Update tpch, clickbench, sort_tpch to mark failed queries (#16182)

ding-young · web-flow · commit 9ae41b1bfaee · 2025-06-05T10:41:37.000+08:00
* Move struct QueryResult to util/run.rs

* Modify benches to continue query execution even on failure

* Mark benchmark query success on output json
diff --git a/benchmarks/compare.py b/benchmarks/compare.py
@@ -47,13 +47,15 @@ class QueryRun:
     query: int
     iterations: List[QueryResult]
     start_time: int
+    success: bool = True
 
     @classmethod
     def load_from(cls, data: Dict[str, Any]) -> QueryRun:
         return cls(
             query=data["query"],
             iterations=[QueryResult(**iteration) for iteration in data["iterations"]],
             start_time=data["start_time"],
+            success=data["success"],
         )
 
     @property
@@ -125,11 +127,26 @@ def compare(
     faster_count = 0
     slower_count = 0
     no_change_count = 0
+    failure_count = 0
     total_baseline_time = 0
     total_comparison_time = 0
 
     for baseline_result, comparison_result in zip(baseline.queries, comparison.queries):
         assert baseline_result.query == comparison_result.query
+        
+        base_failed = not baseline_result.success
+        comp_failed = not comparison_result.success 
+        # If a query fails, its execution time is excluded from the performance comparison
+        if base_failed or comp_failed:
+            change_text = "incomparable" 

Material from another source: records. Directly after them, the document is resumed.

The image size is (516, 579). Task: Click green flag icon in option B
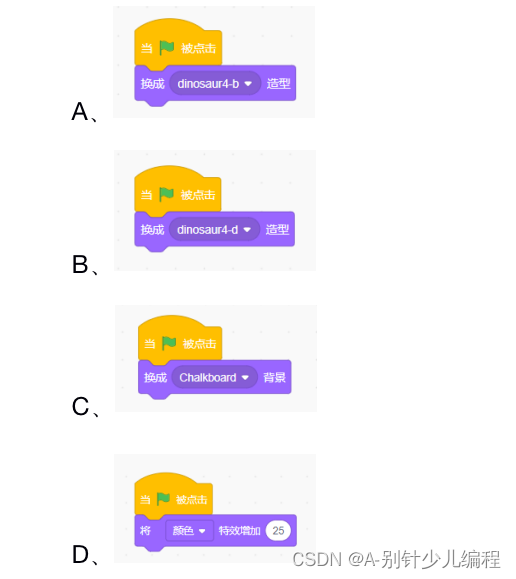tap(166, 194)
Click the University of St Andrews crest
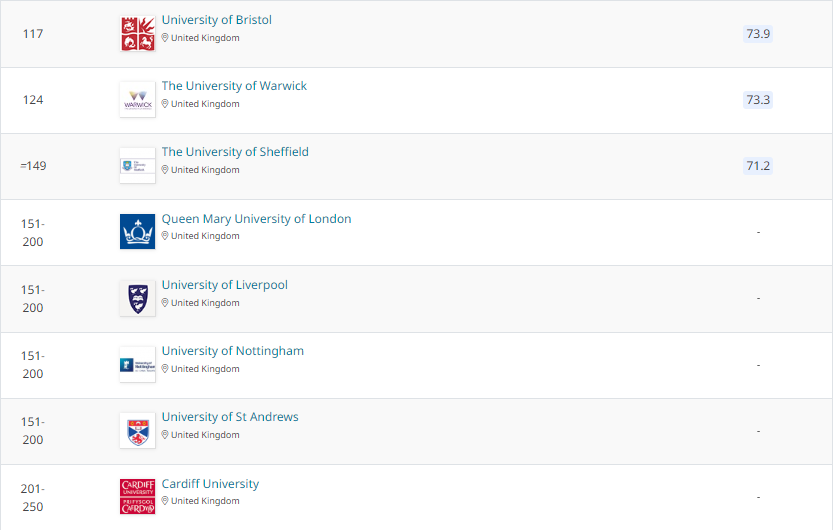The image size is (833, 530). coord(137,431)
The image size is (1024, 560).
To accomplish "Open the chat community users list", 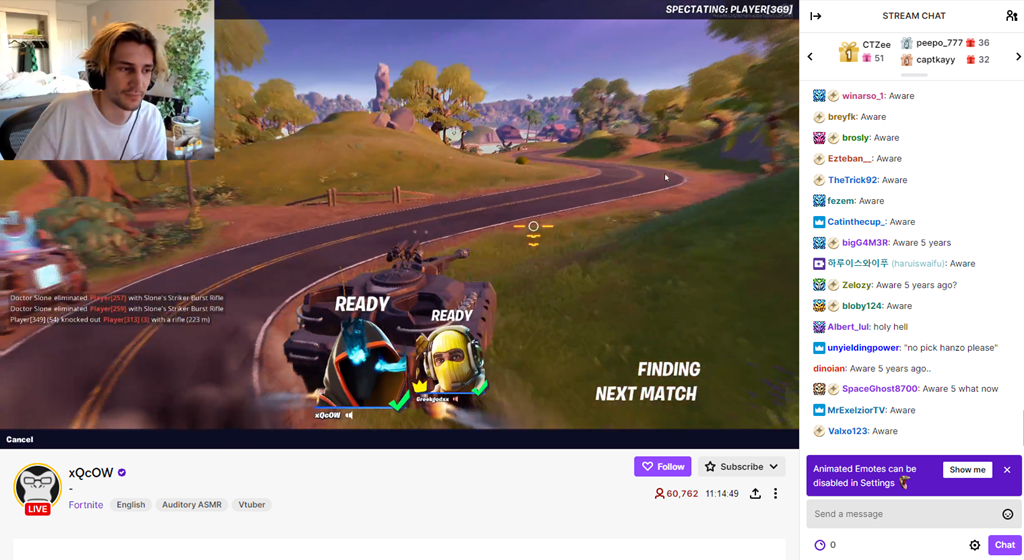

+            failure_count += 1
+            table.add_row(
+                f"Q{baseline_result.query}",
+                "FAIL" if base_failed else f"{baseline_result.execution_time:.2f}ms",
+                "FAIL" if comp_failed else f"{comparison_result.execution_time:.2f}ms",
+                change_text,
+            )
+            continue
 
         total_baseline_time += baseline_result.execution_time
         total_comparison_time += comparison_result.execution_time
@@ -156,8 +173,12 @@ def compare(
     console.print(table)
 
     # Calculate averages
-    avg_baseline_time = total_baseline_time / len(baseline.queries)
-    avg_comparison_time = total_comparison_time / len(comparison.queries)

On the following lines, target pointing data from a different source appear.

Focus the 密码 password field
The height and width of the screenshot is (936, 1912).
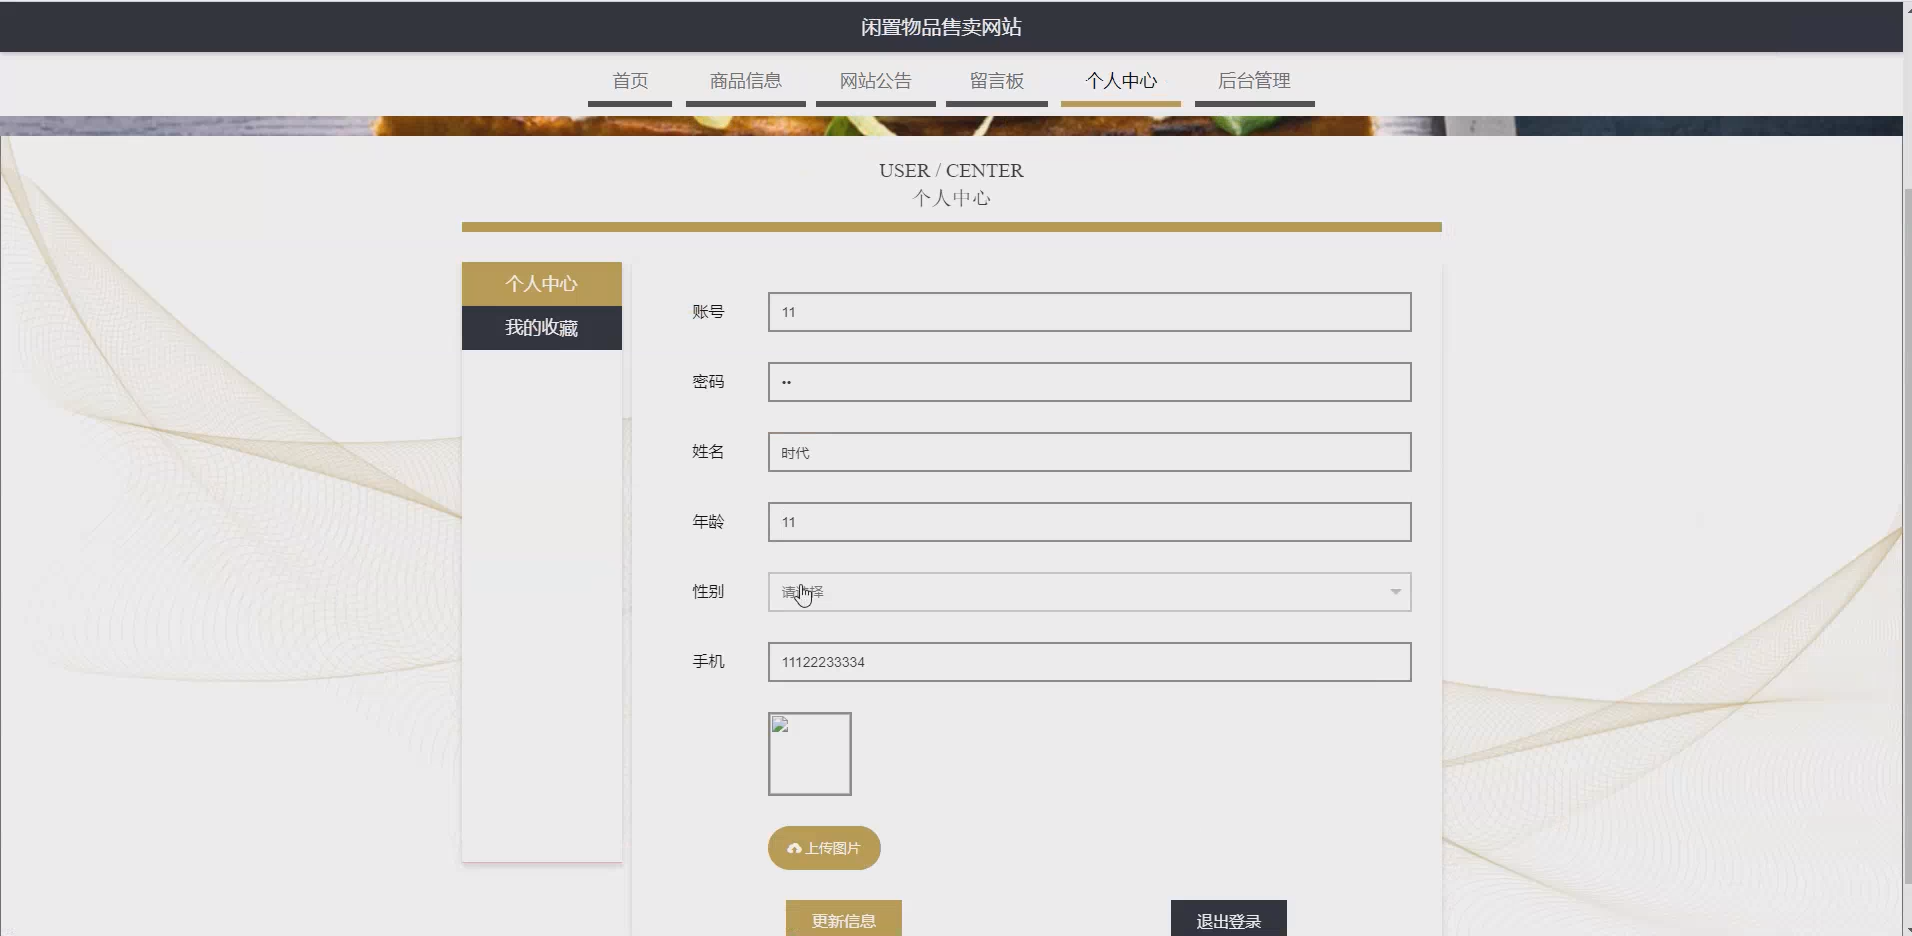coord(1088,381)
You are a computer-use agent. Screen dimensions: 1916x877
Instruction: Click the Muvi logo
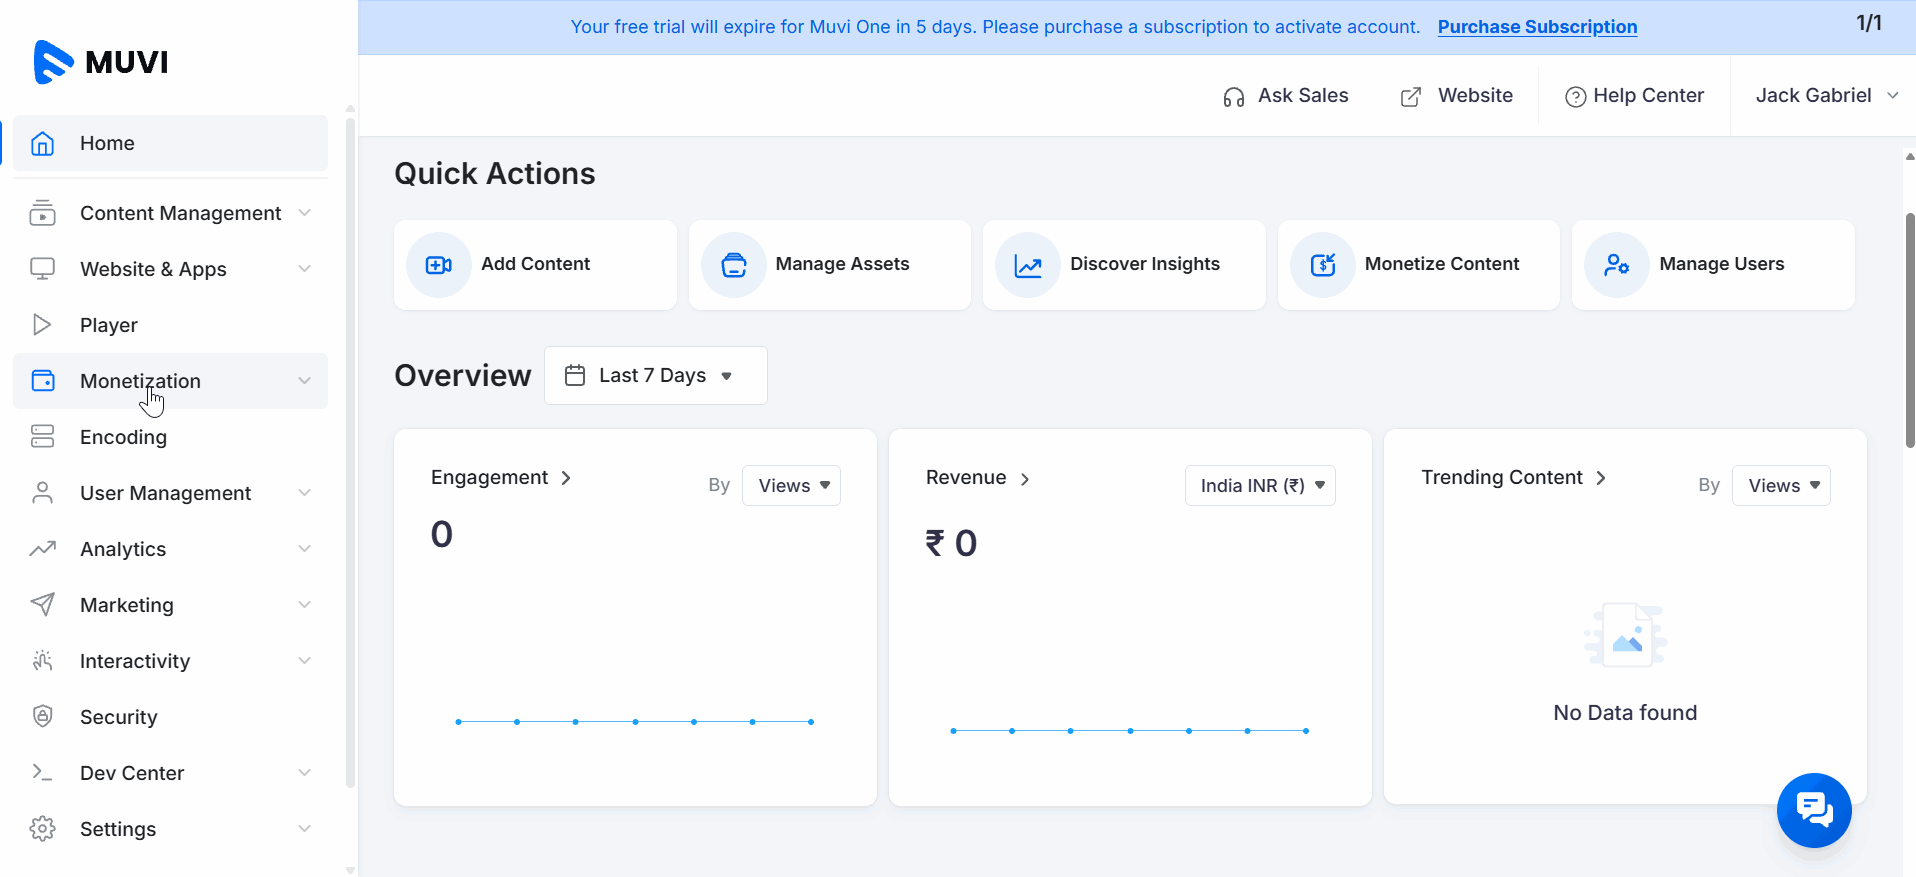click(101, 62)
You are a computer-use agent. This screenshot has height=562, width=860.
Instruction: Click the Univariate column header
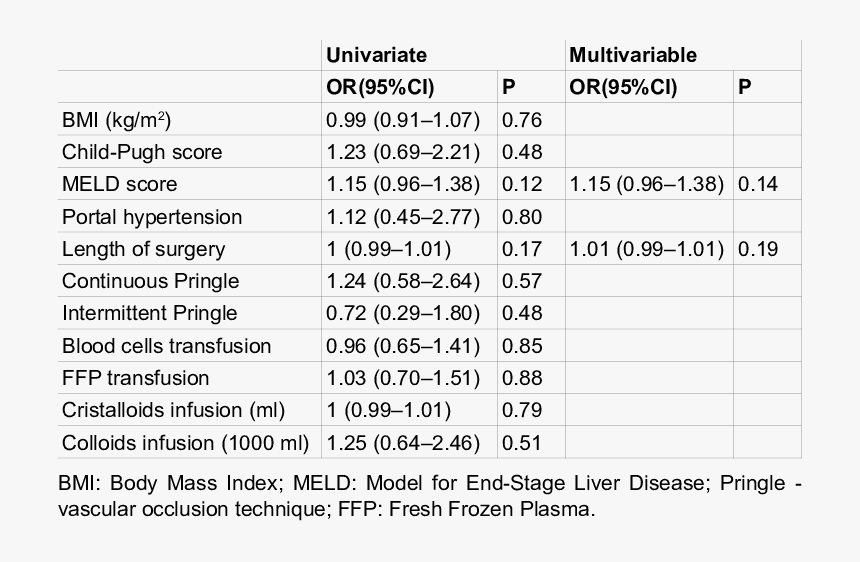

+    avg_baseline_time = 0.0
+    avg_comparison_time = 0.0
+    if len(baseline.queries) - failure_count > 0:
+        avg_baseline_time = total_baseline_time / (len(baseline.queries) - failure_count)
+    if len(comparison.queries) - failure_count > 0:
+        avg_comparison_time = total_comparison_time / (len(comparison.queries) - failure_count)
 
     # Summary table
     summary_table = Table(show_header=True, header_style="bold magenta")
@@ -171,6 +192,7 @@ def compare(
     summary_table.add_row("Queries Faster", str(faster_count))
     summary_table.add_row("Queries Slower", str(slower_count))
     summary_table.add_row("Queries with No Change", str(no_change_count))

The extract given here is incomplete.